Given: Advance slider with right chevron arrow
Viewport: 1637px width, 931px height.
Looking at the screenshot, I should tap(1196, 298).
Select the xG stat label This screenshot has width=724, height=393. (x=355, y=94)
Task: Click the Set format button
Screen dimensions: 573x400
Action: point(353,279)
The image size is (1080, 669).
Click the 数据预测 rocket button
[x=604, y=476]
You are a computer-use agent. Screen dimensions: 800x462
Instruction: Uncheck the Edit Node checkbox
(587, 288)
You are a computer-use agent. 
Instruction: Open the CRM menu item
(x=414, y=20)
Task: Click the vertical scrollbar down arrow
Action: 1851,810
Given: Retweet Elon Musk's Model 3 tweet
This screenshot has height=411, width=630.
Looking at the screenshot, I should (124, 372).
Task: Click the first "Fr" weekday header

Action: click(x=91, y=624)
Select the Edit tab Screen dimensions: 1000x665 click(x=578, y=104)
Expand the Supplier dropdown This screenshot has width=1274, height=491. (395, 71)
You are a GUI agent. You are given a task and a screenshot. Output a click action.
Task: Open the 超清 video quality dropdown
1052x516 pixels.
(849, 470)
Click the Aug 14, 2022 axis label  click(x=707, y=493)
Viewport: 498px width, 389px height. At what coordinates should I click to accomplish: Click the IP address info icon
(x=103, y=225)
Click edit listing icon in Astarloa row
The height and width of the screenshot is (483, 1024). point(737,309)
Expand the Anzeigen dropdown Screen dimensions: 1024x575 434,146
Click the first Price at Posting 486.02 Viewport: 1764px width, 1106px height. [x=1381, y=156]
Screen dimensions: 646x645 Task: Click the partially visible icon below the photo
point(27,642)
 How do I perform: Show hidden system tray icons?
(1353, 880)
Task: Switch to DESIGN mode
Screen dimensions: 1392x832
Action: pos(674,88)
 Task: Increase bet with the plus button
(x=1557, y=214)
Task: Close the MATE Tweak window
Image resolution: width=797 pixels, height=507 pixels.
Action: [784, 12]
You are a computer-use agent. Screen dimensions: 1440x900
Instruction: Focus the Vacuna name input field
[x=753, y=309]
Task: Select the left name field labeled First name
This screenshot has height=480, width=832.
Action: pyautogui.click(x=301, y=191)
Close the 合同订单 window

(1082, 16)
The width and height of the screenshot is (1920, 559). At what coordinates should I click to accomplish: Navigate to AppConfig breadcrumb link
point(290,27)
*-*-*
**What this task involves:** All of the entries above need to be reproduced exactly.

**Task result:**
Given: Advance slider with right chevron arrow
Viewport: 1637px width, 931px height.
Looking at the screenshot, I should tap(1196, 298).
Select the xG stat label This screenshot has width=724, height=393. (x=355, y=94)
Task: Click the Set format button
Screen dimensions: 573x400
Action: point(353,279)
The image size is (1080, 669).
Click the 数据预测 rocket button
[x=604, y=476]
You are a computer-use agent. Screen dimensions: 800x462
Instruction: Uncheck the Edit Node checkbox
(587, 288)
You are a computer-use agent. 
Instruction: Open the CRM menu item
(x=414, y=20)
Task: Click the vertical scrollbar down arrow
Action: 1851,810
Given: Retweet Elon Musk's Model 3 tweet
This screenshot has height=411, width=630.
Looking at the screenshot, I should (124, 372).
Task: Click the first "Fr" weekday header

Action: click(x=91, y=624)
Select the Edit tab Screen dimensions: 1000x665 click(x=578, y=104)
Expand the Supplier dropdown This screenshot has width=1274, height=491. (395, 71)
You are a GUI agent. You are given a task and a screenshot. Output a click action.
Task: Open the 超清 video quality dropdown
1052x516 pixels.
(849, 470)
Click the Aug 14, 2022 axis label  click(x=707, y=493)
Viewport: 498px width, 389px height. At what coordinates should I click to accomplish: Click the IP address info icon
(x=103, y=225)
Click edit listing icon in Astarloa row
The height and width of the screenshot is (483, 1024). point(737,309)
Expand the Anzeigen dropdown Screen dimensions: 1024x575 434,146
Click the first Price at Posting 486.02 Viewport: 1764px width, 1106px height. [x=1381, y=156]
Screen dimensions: 646x645 Task: Click the partially visible icon below the photo
point(27,642)
 How do I perform: Show hidden system tray icons?
(1353, 880)
Task: Switch to DESIGN mode
Screen dimensions: 1392x832
Action: pos(674,88)
 Task: Increase bet with the plus button
(x=1557, y=214)
Task: Close the MATE Tweak window
Image resolution: width=797 pixels, height=507 pixels.
Action: [784, 12]
You are a computer-use agent. Screen dimensions: 1440x900
Instruction: Focus the Vacuna name input field
[x=753, y=309]
Task: Select the left name field labeled First name
This screenshot has height=480, width=832.
Action: pyautogui.click(x=301, y=191)
Close the 合同订单 window

(1082, 16)
The width and height of the screenshot is (1920, 559). At what coordinates should I click to accomplish: Navigate to AppConfig breadcrumb link
point(290,27)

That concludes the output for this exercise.